→ EXCERPT PROVIDED
Inference Rules of FD
Reflexive
if $y\subseteq x$ then x -> y; trivial FD
Augmentation
if x -> y; xz -> yz; xz is x $\cup$ z
Transitive
if x -> y and y -> z then x -> z
Decomposition
if x -> yz then x -> y and x -> z
Union
if x -> y and x -> z then x -> yz
Psuedotransitivity
if x -> y and wy -> z then wx -> z
Equivalence of set of FD's
Two sets of FD's F and G are equivalent if:
- every FD in F can be inferred from G
- every FD in G can be inferred from F
- F$^+$ = G$^+$ ( )
minimal basis for a relation
minimal basis: correct set of FD's
- the minimum number of FD's to describe a relation
F is the set of FD's, the minimal basis of F say F' is produced by removing extraneous attributes in F
Extraneous Attribute: An attribute is extraneous if we remove it without changing the closure of the set of dependencies..

→ REQUIREMENT A
From the notes on functional dependencies, print the part that opens with the words containing "minimal basis for" and closes with "set of dependencies..".
→ REQUIREMENT B
Answer these from the notes on functional dependencies:
(i) Under the transitive rule, what follows if x -> y and y -> z?
(ii) How is the minimal basis of F produced?
(iii) When is an attribute called extraneous?

→ COLLECTED MATERIAL
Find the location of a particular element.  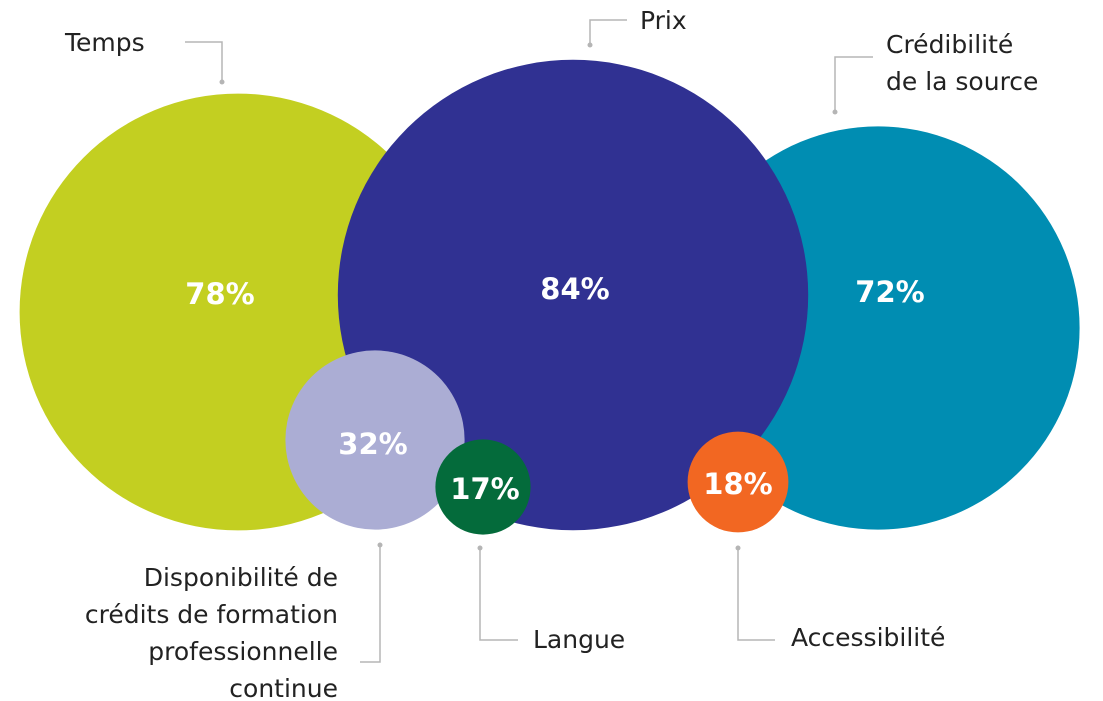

→ WRITTEN REPLY A
minimal basis for a relation
minimal basis: correct set of FD's
- the minimum number of FD's to describe a relation
F is the set of FD's, the minimal basis of F say F' is produced by removing extraneous attributes in F
Extraneous Attribute: An attribute is extraneous if we remove it without changing the closure of the set of dependencies..

→ WRITTEN REPLY B
(i) x -> z
(ii) By removing extraneous attributes in F.
(iii) When it can be removed without changing the closure of the set of dependencies.